* [Textauszug]
★ ★ ★ ★
Fotos: © Fritz Beck
In zehn Jahren beim FC Bayern hat Jérôme Boateng alles gewonnen. 24 Titel, darunter zwei Mal das Triple. Jupp Heynckes riet ihm einst, das Spiel zu genießen, so reifte der „Boss“ zum Vorzeigemodell eines modernen Verteidigers – und war nie der Typ nullachtfünfzehn. Das ausführliche Abschieds-Interview gibt es im Mitgliedermagazin „51“.
Das Interview mit Jérôme Boateng
Jérôme, wenn du daran denkst, wie du vor zehn Jahren nach München gekommen bist, was würdest du dem Jérôme von damals mit auf seinen Weg geben?
„Dass er es noch mehr genießen soll, auf dem Platz zu stehen, dass er frei aufspielen soll. Man sieht es vielleicht nicht, aber ich bin schon ein besessener Typ, will alles perfekt machen. Gerade in der ersten Saison war ich vor Spielen sehr nervös und verkrampft, deswegen sind mir ein paar Fehler passiert. Ich habe überhastet den Ball gespielt, mir sind dumme Fouls unterlaufen. Jupp Heynckes war damals sehr wichtig für mich, er hat gesagt: ‚Jérôme, du hast alles, aber du musst ruhiger Fußball spielen. Genieß es.‘ Das kam dann alles mit der Zeit.“
Du hast dich entwickelt, der Klub ebenfalls. Hattest du dir 2011 vorstellen können, gemeinsam in so eine Ära aufzubrechen?
„Das Erste, wovon ich geträumt habe, als ich zu Bayern kam, war, mal Deutscher Meister zu werden – und Champions League zu spielen. Es war dann eine extreme Erfahrung, es gleich bis ins ‚Finale dahoam‘ zu schaffen und dort so krass zu scheitern. Ein Jahr später haben wir dann tatsächlich den Henkelpott geholt. Als Kind hatte ich immer die Finals geguckt, zu Hause auf unserem kleinen Fernseher. Selbst mal den Pokal hochzuhalten, das war schon unglaublich.“
Musstest du dich mehr an den FC Bayern gewöhnen oder der FC Bayern mehr an dich?
„Ich glaube nicht, dass es bei Bayern vorher so einen Typ gab wie mich. Ich bin halt nicht nullachtfünfzehn. Aber natürlich musste ich mich auch an Bayern gewöhnen. Diesen Druck, jedes Spiel gewinnen zu müssen, kannte ich vorher nicht. Aber es hat total zu mir gepasst. Ich hasse es zu verlieren, schon als Kind war das für mich immer eine Katastrophe.“
Hier geht es zur großen Abschieds-Doku über Jérôme Boateng:
Du wurdest zum Prototyp des modernen Verteidigers, dem es nicht mehr nur darum geht, den gegnerischen Stürmer zu stoppen.
„Der Job ist heute vielfältiger als früher. Klar, die Abwehrarbeit ist immer noch das Wichtigste für einen Innenverteidiger, aber die Anforderungen sind gestiegen. Man muss auch im Spielaufbau Verantwortung übernehmen, viel sprechen, die Mannschaft von hinten coachen.“
Wie hast du es geschafft, über so einen langen Zeitraum Topleistung zu bringen?
★ ★ ★ ★
* [Extrahierte Daten]

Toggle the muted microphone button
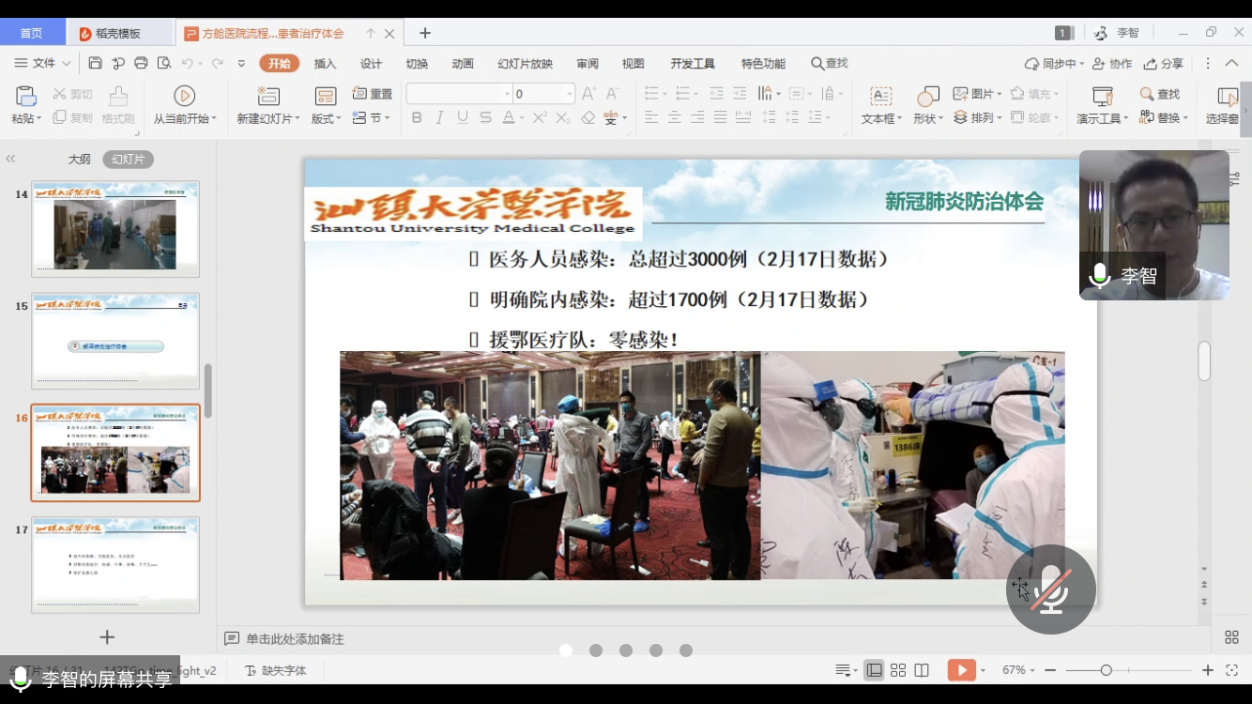The image size is (1252, 704). coord(1050,589)
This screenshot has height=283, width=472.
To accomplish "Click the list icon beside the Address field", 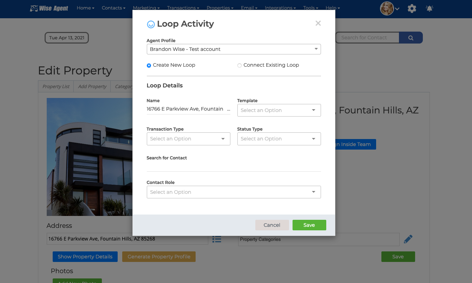I will coord(217,239).
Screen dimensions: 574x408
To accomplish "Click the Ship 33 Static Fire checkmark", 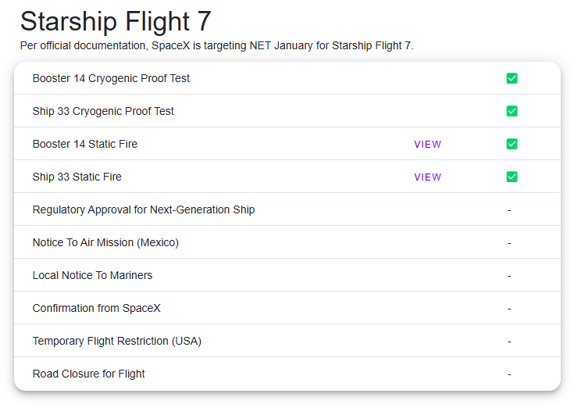I will point(512,177).
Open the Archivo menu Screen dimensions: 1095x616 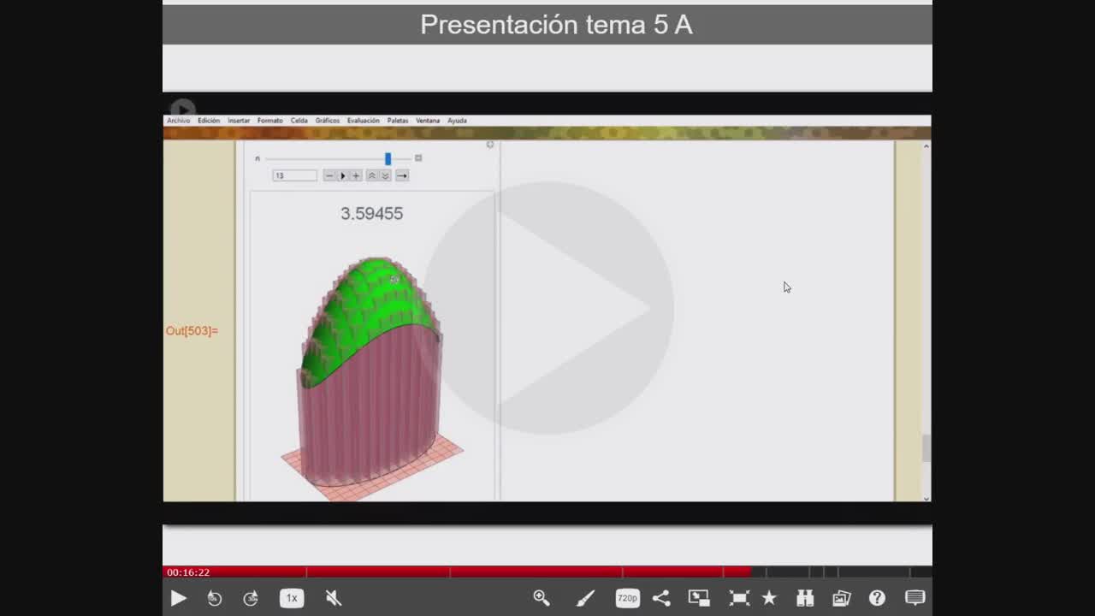[178, 121]
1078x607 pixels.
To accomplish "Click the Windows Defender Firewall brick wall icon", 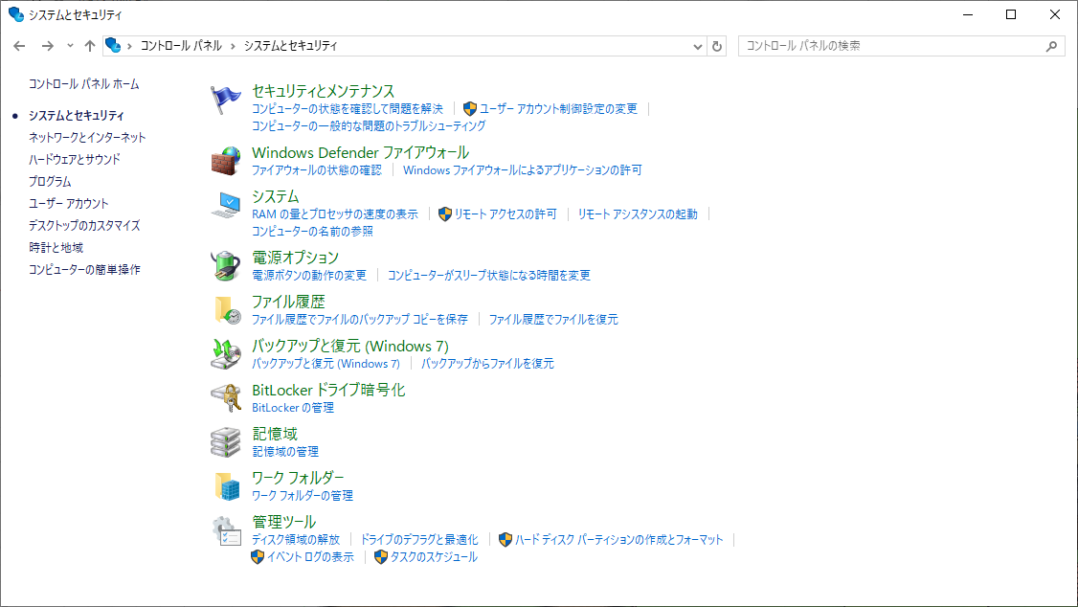I will pos(226,161).
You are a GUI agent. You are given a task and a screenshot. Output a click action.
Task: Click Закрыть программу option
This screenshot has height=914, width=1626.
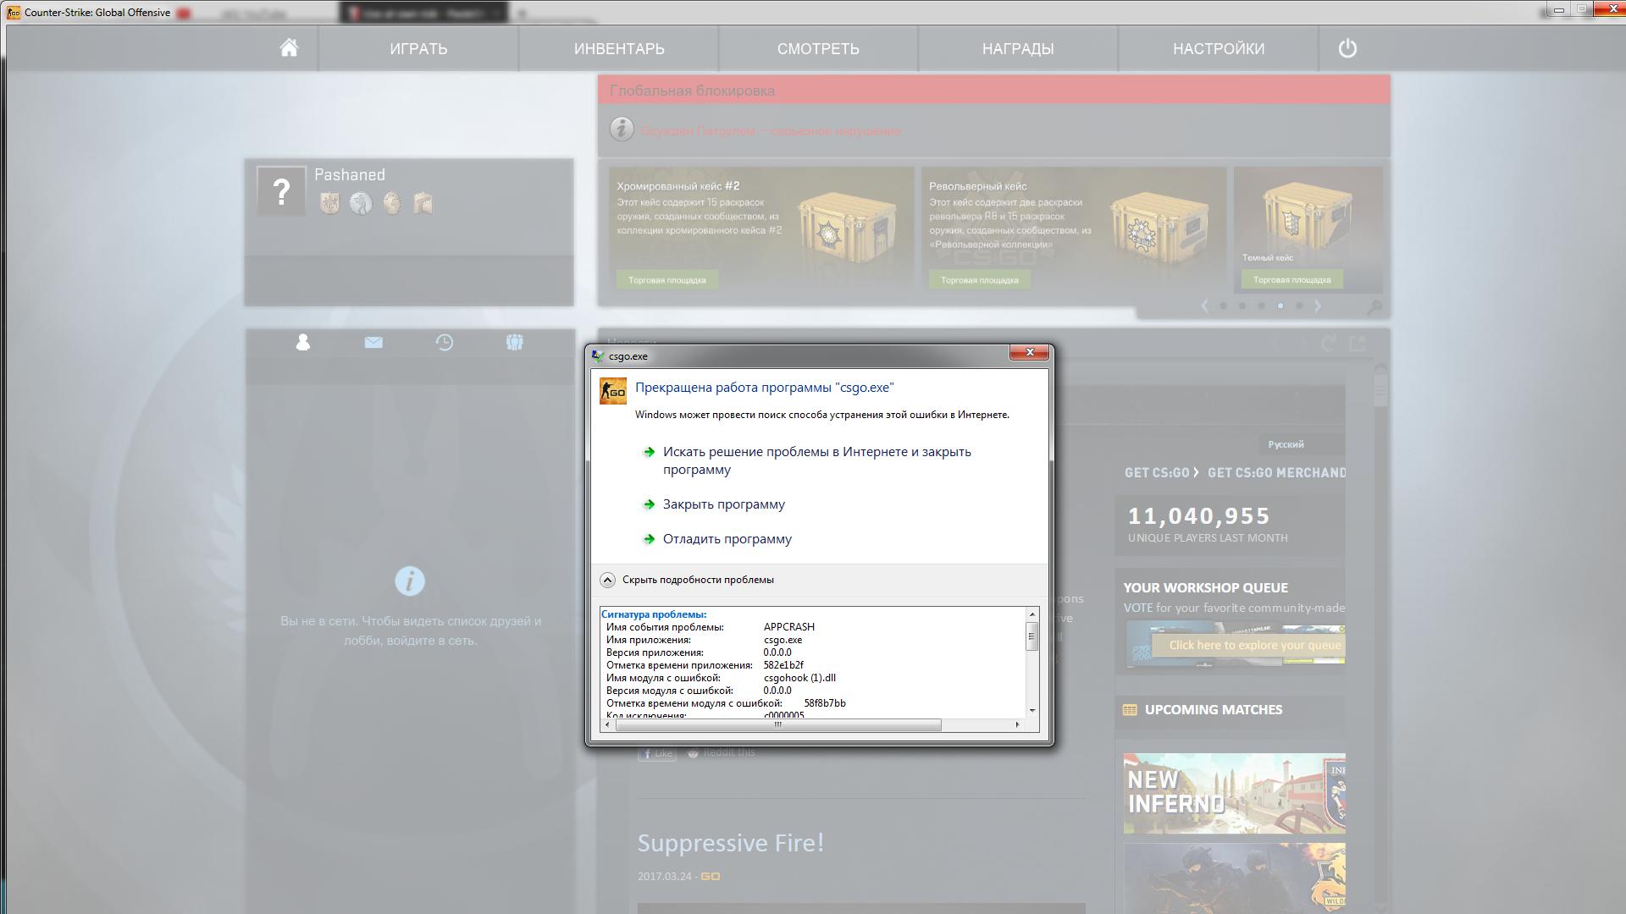[723, 504]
★ ★ ★ ★
* [Arbeitsanweisungen]
1. Beantworten Sie anhand des Interviews mit Jérôme Boateng:
(a) Wie viele Titel gewann Boateng in zehn Jahren beim FC Bayern?
(b) Wer sagte ihm, er müsse ruhiger Fußball spielen?
(c) Wo verfolgte Boateng als Kind die Finals?
2. Listen Sie sämtliche Aufgaben auf, die Boateng im Interview mit Jérôme Boateng für einen heutigen Innenverteidiger nennt.

* [Lösungen]
1.
(a) 24 Titel.
(b) Jupp Heynckes.
(c) Zu Hause auf dem kleinen Fernseher der Familie.

2.
- Abwehrarbeit
- Verantwortung im Spielaufbau übernehmen
- Viel sprechen
- Die Mannschaft von hinten coachen